Recipe inspired by Skinnytaste.
Ingredients:
For the apples
1 medium Granny Smith apple
1 teaspoon ground cinnamon
2 teaspoons maple syrup
3 tablespoons water
For the oats
1 cup old fashioned oats
1 cup milk (I used Fairlife Fat Free milk)
1/2 cup plain Greek yogurt
4 teaspoons maple syrup
2 teaspoons chia seeds
1 teaspoon vanilla extract
1 teaspoon ground cinnamon
1/8 teaspoon nutmeg
Topping
1 tablespoon chopped walnuts
Directions:
For the apples
1. To a small sauce pan, add the apples, cinnamon, maple syrup, and water. Stir to combine.
2. Cook on low heat with the lid off for about 10 minutes. If needed, you can add more water to the pan during the cooking process if the apples become dry. Set aside to cool.
For the oats
1. In a small bowl, stir together the oats, milk, Greek yogurt, maple syrup, chia seeds, vanilla extract, cinnamon, and nutmeg.

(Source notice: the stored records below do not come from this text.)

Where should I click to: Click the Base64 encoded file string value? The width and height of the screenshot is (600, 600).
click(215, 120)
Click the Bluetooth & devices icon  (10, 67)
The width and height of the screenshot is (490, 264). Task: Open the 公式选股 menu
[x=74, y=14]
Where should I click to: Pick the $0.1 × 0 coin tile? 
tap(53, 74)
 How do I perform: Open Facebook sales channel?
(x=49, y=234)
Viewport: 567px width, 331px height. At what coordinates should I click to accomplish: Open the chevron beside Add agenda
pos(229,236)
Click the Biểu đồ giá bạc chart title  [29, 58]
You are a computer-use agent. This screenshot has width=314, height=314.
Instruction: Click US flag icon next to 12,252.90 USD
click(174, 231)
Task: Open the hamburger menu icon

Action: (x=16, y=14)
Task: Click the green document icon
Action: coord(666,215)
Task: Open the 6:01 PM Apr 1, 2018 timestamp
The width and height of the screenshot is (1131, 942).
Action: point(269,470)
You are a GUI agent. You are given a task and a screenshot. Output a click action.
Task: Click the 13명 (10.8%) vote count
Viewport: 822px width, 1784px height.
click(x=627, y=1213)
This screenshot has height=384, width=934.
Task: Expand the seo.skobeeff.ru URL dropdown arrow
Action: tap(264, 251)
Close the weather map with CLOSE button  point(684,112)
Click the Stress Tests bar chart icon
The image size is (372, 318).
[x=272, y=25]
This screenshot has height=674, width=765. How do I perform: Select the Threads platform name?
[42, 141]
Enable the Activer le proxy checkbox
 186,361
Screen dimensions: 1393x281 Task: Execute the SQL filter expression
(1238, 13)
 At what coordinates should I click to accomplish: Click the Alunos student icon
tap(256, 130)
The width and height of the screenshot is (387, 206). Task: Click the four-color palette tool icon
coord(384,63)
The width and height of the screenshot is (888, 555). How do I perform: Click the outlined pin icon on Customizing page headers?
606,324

2. Add the apples and stir.
3. Pour the mixture into 2 containers. (I used Mason jars, but any container with an airtight lid is fine.)
4. Top with walnuts.
5. Cover your container with the lid and refrigerate overnight. Enjoy! These can be eaten cold, or warmed up.
Storage:
Can be stored in the refrigerator for up to 5 days.
Nutrition Information:
Makes 2 servings.
Amount per serving:
Calories: 386 kcal, Protein: 20g, Carbs: 62g, Fat: 6g, Fiber: 10g, Sodium: 82mg, Calcium: 340mg
Pro Tip:
Oatmeal can be a great breakfast option even for people with diabetes. Oats are a complex carbohydrate, meaning they take longer to digest than a simple carbohydrate. This helps reduce blood sugar spikes. Also, if you are diabetic and need to further reduce carbohydrates, you can substitute the maple syrup for sugar-free maple syrup.